Software Requirements

  • Livepeer Gateway software (BYOC-ready)
  • Access to PyTrickle routing layer
  • Model/pipeline metadata configuration
  • Marketplace registration tooling
  • Logging, metrics, and alerting

Steps to Become a Gateway Operator

1. Deploy the Gateway Service

You’ll set up:
  • API server
  • Routing engine
  • Capability registry
  • Pricing configuration
Gateways can be deployed via:
  • Docker
  • Kubernetes
  • Bare-metal services

2. Connect to Orchestrators

Gateways select orchestrators based on:
  • GPU type (A40, 4090, L40S, etc.)
  • Model compatibility
  • Performance metrics
  • Reliability scores
  • Pricing
Gateways must maintain active communication channels with orchestrator nodes.

3. Configure Capabilities

Your Gateway must declare:
  • Supported models (diffusion, ControlNet, IPAdapter)
  • Supported pipelines (ComfyStream, Daydream, BYOC containers)
  • Region/latency zones
  • Fallback and load-balancing rules

4. Set Pricing

Pricing can be:
  • Per frame
  • Per second
  • Per inference run
  • Per GPU-minute (BYOC)
Gateways publish pricing via Marketplace APIs.
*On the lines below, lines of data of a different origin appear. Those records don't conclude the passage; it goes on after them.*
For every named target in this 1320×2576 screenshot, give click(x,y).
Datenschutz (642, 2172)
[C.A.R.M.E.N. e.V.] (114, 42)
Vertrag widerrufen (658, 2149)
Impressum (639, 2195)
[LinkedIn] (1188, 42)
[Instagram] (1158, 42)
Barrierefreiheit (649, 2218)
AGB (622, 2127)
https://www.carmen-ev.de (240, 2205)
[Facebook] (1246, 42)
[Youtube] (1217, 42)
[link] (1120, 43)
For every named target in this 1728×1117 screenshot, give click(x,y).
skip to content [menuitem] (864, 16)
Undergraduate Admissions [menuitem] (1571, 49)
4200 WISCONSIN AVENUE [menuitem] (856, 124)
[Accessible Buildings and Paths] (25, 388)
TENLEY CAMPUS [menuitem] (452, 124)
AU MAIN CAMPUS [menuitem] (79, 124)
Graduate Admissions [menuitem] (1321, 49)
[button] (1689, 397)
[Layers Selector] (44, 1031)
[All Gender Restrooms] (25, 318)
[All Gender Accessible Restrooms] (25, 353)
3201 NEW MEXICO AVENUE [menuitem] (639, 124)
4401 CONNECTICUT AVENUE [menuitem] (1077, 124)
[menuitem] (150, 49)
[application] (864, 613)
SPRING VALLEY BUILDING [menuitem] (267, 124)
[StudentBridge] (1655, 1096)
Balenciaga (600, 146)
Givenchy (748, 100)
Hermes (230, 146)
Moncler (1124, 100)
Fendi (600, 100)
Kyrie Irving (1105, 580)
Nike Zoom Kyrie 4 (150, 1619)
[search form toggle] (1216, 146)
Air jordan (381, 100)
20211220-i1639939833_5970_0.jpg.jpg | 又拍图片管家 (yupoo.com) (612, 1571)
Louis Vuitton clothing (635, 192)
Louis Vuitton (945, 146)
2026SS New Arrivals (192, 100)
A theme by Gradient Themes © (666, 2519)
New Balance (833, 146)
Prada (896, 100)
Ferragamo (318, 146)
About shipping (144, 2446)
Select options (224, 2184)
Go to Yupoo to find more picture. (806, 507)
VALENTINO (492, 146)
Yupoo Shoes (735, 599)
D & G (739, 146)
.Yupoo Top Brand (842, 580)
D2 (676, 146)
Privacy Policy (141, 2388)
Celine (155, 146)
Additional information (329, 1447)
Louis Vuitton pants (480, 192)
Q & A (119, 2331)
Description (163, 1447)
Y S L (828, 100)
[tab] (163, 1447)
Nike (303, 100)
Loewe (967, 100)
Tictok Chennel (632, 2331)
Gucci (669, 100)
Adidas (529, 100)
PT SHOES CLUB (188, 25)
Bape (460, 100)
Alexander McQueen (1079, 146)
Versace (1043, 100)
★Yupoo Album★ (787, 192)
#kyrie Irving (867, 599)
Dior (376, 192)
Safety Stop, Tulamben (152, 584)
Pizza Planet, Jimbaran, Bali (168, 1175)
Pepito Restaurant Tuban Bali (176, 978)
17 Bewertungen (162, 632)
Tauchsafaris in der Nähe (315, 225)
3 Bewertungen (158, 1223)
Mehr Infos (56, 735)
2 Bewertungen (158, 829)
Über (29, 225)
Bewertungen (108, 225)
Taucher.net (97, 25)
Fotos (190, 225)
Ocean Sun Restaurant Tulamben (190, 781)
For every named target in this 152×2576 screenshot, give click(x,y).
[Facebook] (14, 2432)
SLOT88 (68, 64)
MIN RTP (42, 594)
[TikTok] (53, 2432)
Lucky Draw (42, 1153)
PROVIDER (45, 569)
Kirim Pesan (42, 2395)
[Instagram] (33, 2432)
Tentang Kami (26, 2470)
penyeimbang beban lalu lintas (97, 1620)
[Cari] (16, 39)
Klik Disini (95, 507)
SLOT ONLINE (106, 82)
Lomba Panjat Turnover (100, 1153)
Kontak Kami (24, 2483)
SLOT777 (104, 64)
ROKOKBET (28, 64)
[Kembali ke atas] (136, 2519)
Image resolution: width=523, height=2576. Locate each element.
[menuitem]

5. Register in the Marketplace

Once configured, Gateways submit:
  • Name
  • Regions
  • Pricing structure
  • Supported models
  • Supported pipelines
  • Performance benchmarks
  • SLA guarantees
This enables applications to discover and select your node.

6. Monitor & Optimize

Gateways must track:
  • Routing accuracy
  • Latency
  • Throughput
  • Orchestrator stability
This ensures competitive placement in the Marketplace.

Summary

Running a Gateway node allows operators to participate in the decentralized AI compute economy by providing high-value coordination services. Gateways compete on service quality, supported capabilities, and routing performance, enabling a rich ecosystem of real-time AI video applications.